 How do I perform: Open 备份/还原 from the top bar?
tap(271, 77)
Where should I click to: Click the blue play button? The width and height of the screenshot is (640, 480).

---

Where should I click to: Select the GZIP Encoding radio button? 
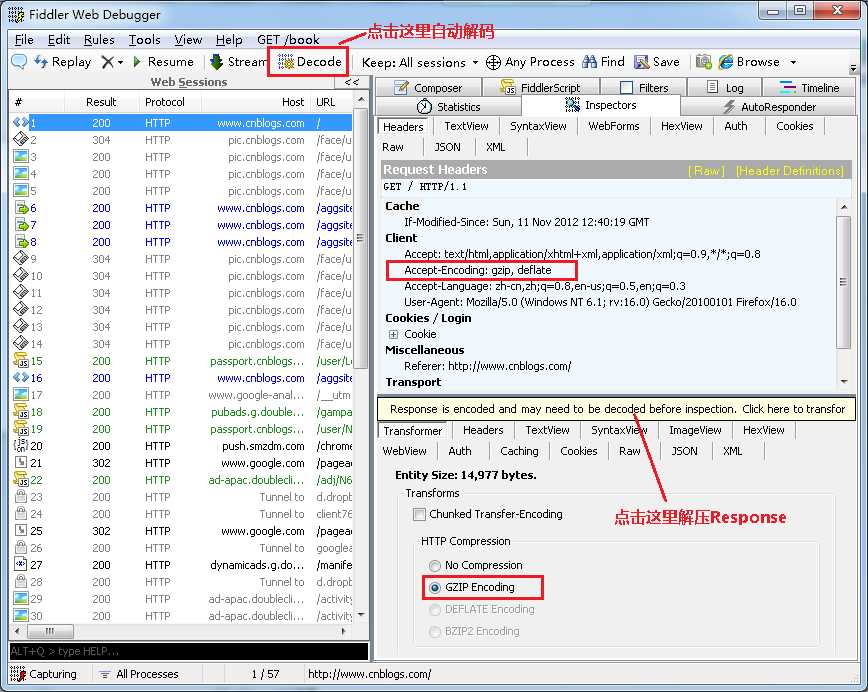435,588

* * *

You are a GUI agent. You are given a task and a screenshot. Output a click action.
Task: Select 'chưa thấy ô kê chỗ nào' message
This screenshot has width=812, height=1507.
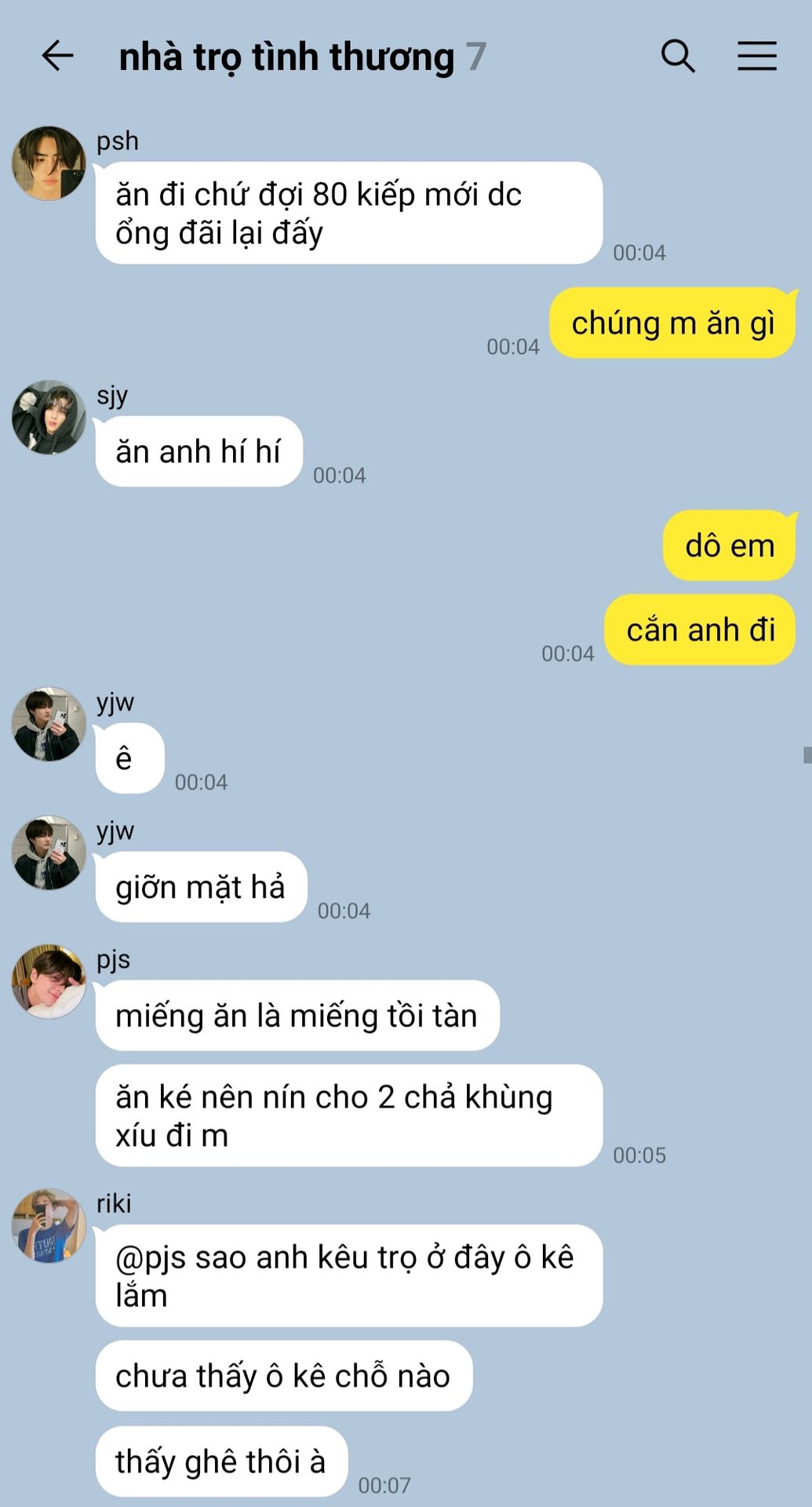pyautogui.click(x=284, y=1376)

**PROBLEM DETAILS**
Start with the line above that contains "How do I perform: Open" and stop after the line that contains "Where should I click to: Click". Output those lines exactly, and only those.

**ANSWER FOR THIS EXERCISE**
 How do I perform: Open 备份/还原 from the top bar?
tap(271, 77)
Where should I click to: Click the blue play button? The width and height of the screenshot is (640, 480).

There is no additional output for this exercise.